List of tasks:
1. Copy from the discussion of GED Ready test accommodations the part that begins with the words containing "Thanks so much" and ends with "the ball rolling.".
2. Carry on the discussion of GED Ready test accommodations from the point where it stops.

Document section:
Also, has anybody else tried giving the Ready test with extra time?

It would help if other states would contact GEDTS about this issue.  They might see it as more of a priority if they hear from someone besides us.  If anyone is on this listserv who would be willing to do that, that would be fantastic.  You can send emails to

Patti White

Disabilities Project Manager

Arkansas Adult Learning Resource Center




Hi Patti,

We just received our GED Ready Vouchers so we'll be first getting into this situation in Broward County Schools, FL.  Our state doesn't have the requirement as Arkansas of having to pass the GED Ready before they can take the official test.  I'm not sure why they would unless the state is also paying for their official test. Our district only sets the minimum passing scores for our underage population on the GED Ready before we will  approve them taking the official GED exam. This isn't any different than what we did with the OPT 2002 version. However, we do not have that same requirement for other target groups. We will still give our students a paid voucher for the GED Ready exam. We can recommend based on the results whether they are ready to test or not,  but do not require them to pass the test since they are paying for their own official exam. We only pay for the underage students.  On the matter of testing accommodations, I realize that there is not the ability to adjust the time for the GED Ready test at this time nor is there a Braille for audio format.  I will certainly send my concerns to them about the GED Ready as I have about the official exam to see if there a way to program it differently. Being that these are online vouchers, it would appear different than the CPT for the official tests which are individualized.

I would think that you'd want to give more credence  to the students performance on the assessments built into the GED prep curriculum.  GED Academy does the scoring for you on the short response.   I don't know If those times can be modified but I will check with our regional rep.  Thank you for bringing this up in conversation and addressing it with GEDTS.  I will certainly follow-up as well.

Hi Meryl,

Thanks so much for your quick, informative response.  I know that this issue will affect so many of our members so I appreciate your getting the ball rolling.

Rochelle Kenyon, SME

Hi Meryl,

You're right, our state is paying almost all of the cost of the GED for students.  The students have to pay only $16 to take the GED; that's why they added the requirement that students must pass the Ready test before taking the GED.  And no, there's no Braille, no audio, no speech-to-text, really no accommodations at all available for the Ready test.  But there's no audio format for the GED either.  We have to request a human reader from Pearson-Vue if the student is approved for audio format.  

We figure we can provide a reader, scribe, breaks, and a calculator on the Ready test.  It's really only the extra time that's got us stymied at this point, but the first person who is approved for Braille will be a whole new problem.

And they do have short response questions on the Ready test, but those questions are not scored.  So you could even leave those blank; it's not going to change your score like it would on the GED.

Thanks for contacting GEDTS about this issue!  The more states that get involved, the faster we'll see development of a GED Ready test with built-in accommodations.


 What an  interesting conversation! While we have not had any of our students request accommodations on the GED Ready YET, this will likely come up in the future. As Meryl noted, Florida doesn't require a passing score on the GED Ready except for underage testers. I am told our instructors use their best judgement based on classroom work and assessments. I already let GED Testing Service know of these concerns. Hopefully, they will address this sooner than later. I did see on their website that Pearson will pay the cost of a reader and/or a scribe.

Entries supplied:

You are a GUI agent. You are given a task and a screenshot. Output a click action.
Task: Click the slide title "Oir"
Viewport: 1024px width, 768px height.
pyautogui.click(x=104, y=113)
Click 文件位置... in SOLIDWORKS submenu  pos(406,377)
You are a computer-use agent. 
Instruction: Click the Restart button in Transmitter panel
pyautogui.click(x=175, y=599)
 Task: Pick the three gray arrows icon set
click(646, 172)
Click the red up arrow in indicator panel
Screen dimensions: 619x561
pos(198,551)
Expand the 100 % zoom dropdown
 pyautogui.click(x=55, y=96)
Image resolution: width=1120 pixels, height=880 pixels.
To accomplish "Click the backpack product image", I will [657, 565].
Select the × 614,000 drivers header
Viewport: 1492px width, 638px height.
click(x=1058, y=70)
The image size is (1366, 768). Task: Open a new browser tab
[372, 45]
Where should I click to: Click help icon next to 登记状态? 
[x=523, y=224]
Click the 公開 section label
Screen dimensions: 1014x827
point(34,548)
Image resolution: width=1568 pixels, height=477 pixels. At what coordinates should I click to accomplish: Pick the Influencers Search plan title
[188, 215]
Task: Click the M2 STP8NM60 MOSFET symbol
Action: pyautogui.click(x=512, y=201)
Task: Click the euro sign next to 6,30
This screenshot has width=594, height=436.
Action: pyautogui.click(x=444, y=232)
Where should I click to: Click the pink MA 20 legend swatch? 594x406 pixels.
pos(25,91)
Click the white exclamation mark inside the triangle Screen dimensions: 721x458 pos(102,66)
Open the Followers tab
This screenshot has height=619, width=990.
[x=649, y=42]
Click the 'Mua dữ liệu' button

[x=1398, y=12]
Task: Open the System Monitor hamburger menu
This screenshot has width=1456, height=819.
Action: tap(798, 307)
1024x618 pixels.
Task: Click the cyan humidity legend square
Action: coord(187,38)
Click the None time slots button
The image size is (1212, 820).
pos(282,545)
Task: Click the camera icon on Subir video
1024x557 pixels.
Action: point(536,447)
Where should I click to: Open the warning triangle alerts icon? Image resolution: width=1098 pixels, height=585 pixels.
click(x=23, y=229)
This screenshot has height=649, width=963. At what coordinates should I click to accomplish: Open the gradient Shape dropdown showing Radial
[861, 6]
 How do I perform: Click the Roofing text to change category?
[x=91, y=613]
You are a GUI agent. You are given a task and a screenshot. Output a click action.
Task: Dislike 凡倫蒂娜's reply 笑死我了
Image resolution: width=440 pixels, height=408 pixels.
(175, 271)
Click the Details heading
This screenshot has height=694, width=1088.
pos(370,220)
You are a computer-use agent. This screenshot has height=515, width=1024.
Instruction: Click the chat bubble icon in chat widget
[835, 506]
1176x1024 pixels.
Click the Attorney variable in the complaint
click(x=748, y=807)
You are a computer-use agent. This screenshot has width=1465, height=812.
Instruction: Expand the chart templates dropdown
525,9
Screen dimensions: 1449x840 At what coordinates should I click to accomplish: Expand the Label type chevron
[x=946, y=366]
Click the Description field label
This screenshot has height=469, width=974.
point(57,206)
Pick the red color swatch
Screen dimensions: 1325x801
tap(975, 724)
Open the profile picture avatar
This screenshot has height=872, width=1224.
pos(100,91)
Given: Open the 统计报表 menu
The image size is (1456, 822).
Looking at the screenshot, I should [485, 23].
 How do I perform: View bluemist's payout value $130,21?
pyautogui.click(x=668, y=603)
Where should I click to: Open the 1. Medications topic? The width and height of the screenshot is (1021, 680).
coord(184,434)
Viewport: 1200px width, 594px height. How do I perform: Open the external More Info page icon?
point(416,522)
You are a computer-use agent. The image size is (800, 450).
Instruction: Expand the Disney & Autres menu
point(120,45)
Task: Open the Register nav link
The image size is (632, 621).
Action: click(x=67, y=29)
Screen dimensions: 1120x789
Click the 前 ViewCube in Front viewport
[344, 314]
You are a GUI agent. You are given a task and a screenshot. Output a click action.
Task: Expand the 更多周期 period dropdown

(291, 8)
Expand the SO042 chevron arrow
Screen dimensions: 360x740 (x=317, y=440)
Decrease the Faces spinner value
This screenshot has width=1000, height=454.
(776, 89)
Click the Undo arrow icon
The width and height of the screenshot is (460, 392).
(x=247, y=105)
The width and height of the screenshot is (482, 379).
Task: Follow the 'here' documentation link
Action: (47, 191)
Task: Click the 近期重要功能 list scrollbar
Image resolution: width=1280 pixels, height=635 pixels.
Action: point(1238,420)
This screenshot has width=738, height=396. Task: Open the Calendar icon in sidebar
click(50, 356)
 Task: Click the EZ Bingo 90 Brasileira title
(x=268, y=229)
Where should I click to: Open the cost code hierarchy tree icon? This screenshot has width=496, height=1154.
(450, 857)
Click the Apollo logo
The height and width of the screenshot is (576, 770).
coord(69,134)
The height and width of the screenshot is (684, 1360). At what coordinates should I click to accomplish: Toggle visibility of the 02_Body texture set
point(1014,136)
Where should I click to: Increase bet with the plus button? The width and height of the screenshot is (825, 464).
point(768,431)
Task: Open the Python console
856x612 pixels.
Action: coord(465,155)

Exercise answers:
1.
Thanks so much for your quick, informative response.  I know that this issue will affect so many of our members so I appreciate your getting the ball rolling.

2.
Hi Patti,

I re-read your response above and was so pleased to hear how generous your state of Arkansas is in paying the majority of expenses for your students to take the GED Tests.  At first I thought it referred to students with disabilities only, but realized that wouldn't be fair to charge only one specific group the low fee.

Are there other states who charge a reduced - or greatly reduced rate for people to take the GED Tests?  

Are there different rates charged for GED students as opposed to those who are not registered in an adult education class?

Please share information about your state and others you are aware of.   If you are in a state where fees differ from city to city, or county to county, please share that too.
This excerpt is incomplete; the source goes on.